• _Required action_:
Please copy out every line of the data word for word.

::: Task input :::

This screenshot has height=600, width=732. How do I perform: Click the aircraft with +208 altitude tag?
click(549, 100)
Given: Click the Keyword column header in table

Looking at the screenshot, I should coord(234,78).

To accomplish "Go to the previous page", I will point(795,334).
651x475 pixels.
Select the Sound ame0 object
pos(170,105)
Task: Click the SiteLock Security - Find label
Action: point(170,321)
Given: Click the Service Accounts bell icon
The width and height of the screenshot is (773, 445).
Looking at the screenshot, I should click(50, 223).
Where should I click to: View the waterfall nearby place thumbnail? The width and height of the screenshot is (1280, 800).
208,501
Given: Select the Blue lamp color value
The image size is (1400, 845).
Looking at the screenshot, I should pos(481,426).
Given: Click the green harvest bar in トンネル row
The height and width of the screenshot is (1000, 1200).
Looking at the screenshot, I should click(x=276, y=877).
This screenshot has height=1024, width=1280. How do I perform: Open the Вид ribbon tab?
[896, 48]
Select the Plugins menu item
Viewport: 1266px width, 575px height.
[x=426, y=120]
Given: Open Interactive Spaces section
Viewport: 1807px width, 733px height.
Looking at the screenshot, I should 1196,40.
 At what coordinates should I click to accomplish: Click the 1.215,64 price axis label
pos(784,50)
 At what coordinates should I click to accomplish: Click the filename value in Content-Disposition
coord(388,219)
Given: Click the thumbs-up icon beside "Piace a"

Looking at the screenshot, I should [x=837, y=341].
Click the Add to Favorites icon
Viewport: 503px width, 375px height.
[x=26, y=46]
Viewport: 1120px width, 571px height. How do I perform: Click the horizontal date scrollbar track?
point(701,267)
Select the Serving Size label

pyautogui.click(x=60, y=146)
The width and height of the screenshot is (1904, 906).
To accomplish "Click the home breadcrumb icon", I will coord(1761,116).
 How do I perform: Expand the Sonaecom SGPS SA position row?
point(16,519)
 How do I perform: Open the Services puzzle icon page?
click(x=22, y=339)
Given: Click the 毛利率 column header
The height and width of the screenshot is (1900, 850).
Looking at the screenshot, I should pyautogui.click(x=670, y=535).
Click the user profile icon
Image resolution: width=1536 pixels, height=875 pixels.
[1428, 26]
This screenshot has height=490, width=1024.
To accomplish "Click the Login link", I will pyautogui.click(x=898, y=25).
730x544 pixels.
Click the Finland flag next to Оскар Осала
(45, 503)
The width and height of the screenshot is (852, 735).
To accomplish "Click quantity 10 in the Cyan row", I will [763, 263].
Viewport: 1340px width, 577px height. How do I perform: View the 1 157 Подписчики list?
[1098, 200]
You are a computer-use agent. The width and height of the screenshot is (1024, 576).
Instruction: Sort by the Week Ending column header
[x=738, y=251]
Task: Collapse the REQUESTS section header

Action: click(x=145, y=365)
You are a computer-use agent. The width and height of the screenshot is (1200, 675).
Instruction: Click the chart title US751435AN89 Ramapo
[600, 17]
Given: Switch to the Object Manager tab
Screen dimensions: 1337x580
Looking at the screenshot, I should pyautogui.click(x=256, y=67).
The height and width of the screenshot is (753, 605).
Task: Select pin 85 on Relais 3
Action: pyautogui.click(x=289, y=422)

:::

• _Written response_:
This screenshot has height=600, width=732. How do I perform: Click the aircraft with +208 altitude tag?
click(549, 100)
Given: Click the Keyword column header in table

Looking at the screenshot, I should coord(234,78).

To accomplish "Go to the previous page", I will point(795,334).
651x475 pixels.
Select the Sound ame0 object
pos(170,105)
Task: Click the SiteLock Security - Find label
Action: point(170,321)
Given: Click the Service Accounts bell icon
The width and height of the screenshot is (773, 445).
Looking at the screenshot, I should click(50, 223).
Where should I click to: View the waterfall nearby place thumbnail? The width and height of the screenshot is (1280, 800).
208,501
Given: Select the Blue lamp color value
The image size is (1400, 845).
Looking at the screenshot, I should pos(481,426).
Given: Click the green harvest bar in トンネル row
The height and width of the screenshot is (1000, 1200).
Looking at the screenshot, I should click(x=276, y=877).
This screenshot has height=1024, width=1280. How do I perform: Open the Вид ribbon tab?
[896, 48]
Select the Plugins menu item
Viewport: 1266px width, 575px height.
[x=426, y=120]
Given: Open Interactive Spaces section
Viewport: 1807px width, 733px height.
Looking at the screenshot, I should 1196,40.
 At what coordinates should I click to accomplish: Click the 1.215,64 price axis label
pos(784,50)
 At what coordinates should I click to accomplish: Click the filename value in Content-Disposition
coord(388,219)
Given: Click the thumbs-up icon beside "Piace a"

Looking at the screenshot, I should [x=837, y=341].
Click the Add to Favorites icon
Viewport: 503px width, 375px height.
[x=26, y=46]
Viewport: 1120px width, 571px height. How do I perform: Click the horizontal date scrollbar track?
point(701,267)
Select the Serving Size label

pyautogui.click(x=60, y=146)
The width and height of the screenshot is (1904, 906).
To accomplish "Click the home breadcrumb icon", I will coord(1761,116).
 How do I perform: Expand the Sonaecom SGPS SA position row?
point(16,519)
 How do I perform: Open the Services puzzle icon page?
click(x=22, y=339)
Given: Click the 毛利率 column header
The height and width of the screenshot is (1900, 850).
Looking at the screenshot, I should pyautogui.click(x=670, y=535).
Click the user profile icon
Image resolution: width=1536 pixels, height=875 pixels.
[1428, 26]
This screenshot has height=490, width=1024.
To accomplish "Click the Login link", I will pyautogui.click(x=898, y=25).
730x544 pixels.
Click the Finland flag next to Оскар Осала
(45, 503)
The width and height of the screenshot is (852, 735).
To accomplish "Click quantity 10 in the Cyan row", I will [763, 263].
Viewport: 1340px width, 577px height. How do I perform: View the 1 157 Подписчики list?
[1098, 200]
You are a computer-use agent. The width and height of the screenshot is (1024, 576).
Instruction: Sort by the Week Ending column header
[x=738, y=251]
Task: Collapse the REQUESTS section header

Action: click(x=145, y=365)
You are a computer-use agent. The width and height of the screenshot is (1200, 675).
Instruction: Click the chart title US751435AN89 Ramapo
[600, 17]
Given: Switch to the Object Manager tab
Screen dimensions: 1337x580
Looking at the screenshot, I should pyautogui.click(x=256, y=67).
The height and width of the screenshot is (753, 605).
Task: Select pin 85 on Relais 3
Action: pyautogui.click(x=289, y=422)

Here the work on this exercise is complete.